H.G Wells got the title right. Indeed there is a war going on. A War between Worlds. War between the world of man and the aliens that live amongst us.

This is the story of one man’s struggle in a battle against the odds to defeat the invaders from another world.

It all started years ago when I was living in an apartment not very far from the botanical gardens in Jerusalem. i suspected nothing when I moved in. There was no sign. No declaration of war. No warning shot. They always came at night, just as I was getting to sleep. They waited, sticking to the walls, biding their time. Suddenly – bang! One of them would create a diversion. I did not realize this at the time, but they wanted to get me out of the protection of the covers. They wanted me to bring back the light so they could mark their target.

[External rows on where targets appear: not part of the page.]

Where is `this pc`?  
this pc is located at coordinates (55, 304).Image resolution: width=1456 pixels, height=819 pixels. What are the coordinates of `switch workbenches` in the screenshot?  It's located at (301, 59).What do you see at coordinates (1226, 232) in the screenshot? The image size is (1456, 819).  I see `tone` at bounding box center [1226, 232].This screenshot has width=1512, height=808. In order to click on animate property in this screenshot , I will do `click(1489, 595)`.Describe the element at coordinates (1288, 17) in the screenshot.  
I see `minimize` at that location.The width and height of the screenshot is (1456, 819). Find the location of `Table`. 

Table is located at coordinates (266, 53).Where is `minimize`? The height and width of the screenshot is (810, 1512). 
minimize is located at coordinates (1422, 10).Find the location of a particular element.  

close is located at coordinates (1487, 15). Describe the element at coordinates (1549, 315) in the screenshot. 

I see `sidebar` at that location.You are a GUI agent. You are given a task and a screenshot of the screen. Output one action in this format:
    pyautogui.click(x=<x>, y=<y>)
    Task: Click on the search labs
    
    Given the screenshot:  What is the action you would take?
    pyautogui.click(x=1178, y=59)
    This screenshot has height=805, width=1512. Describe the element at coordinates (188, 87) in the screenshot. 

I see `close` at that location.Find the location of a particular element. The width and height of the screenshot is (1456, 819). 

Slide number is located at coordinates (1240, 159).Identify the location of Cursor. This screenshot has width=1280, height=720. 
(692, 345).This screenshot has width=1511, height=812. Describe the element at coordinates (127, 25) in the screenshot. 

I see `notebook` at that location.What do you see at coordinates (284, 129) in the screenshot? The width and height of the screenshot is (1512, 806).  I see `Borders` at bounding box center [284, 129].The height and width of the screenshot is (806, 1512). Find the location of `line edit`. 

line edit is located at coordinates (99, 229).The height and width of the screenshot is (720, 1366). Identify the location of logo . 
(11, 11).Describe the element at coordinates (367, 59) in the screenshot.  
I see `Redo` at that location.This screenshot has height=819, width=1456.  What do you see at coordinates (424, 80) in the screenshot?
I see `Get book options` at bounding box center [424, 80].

As soon as the light came on they would start flying around it, circling it in widening and narrowing circles. Looking for an opening to strike. When the light was off again they would send their kamikaze fighters to crash into me as I was trying to hide. There was nothing I could do, they were too many.

I decided to beat them at their own game, they will not outwit me with their mind games. I will prepare a trap for them! I opened a window, and lured them out with the porch light. As soon as they got out I would shut the window and turn off the light.

This worked for a while, but they finally figured out my little ruse. Instead of all going at once they would send a scout. If he got trapped they would immediately counter attack, smashing into everything!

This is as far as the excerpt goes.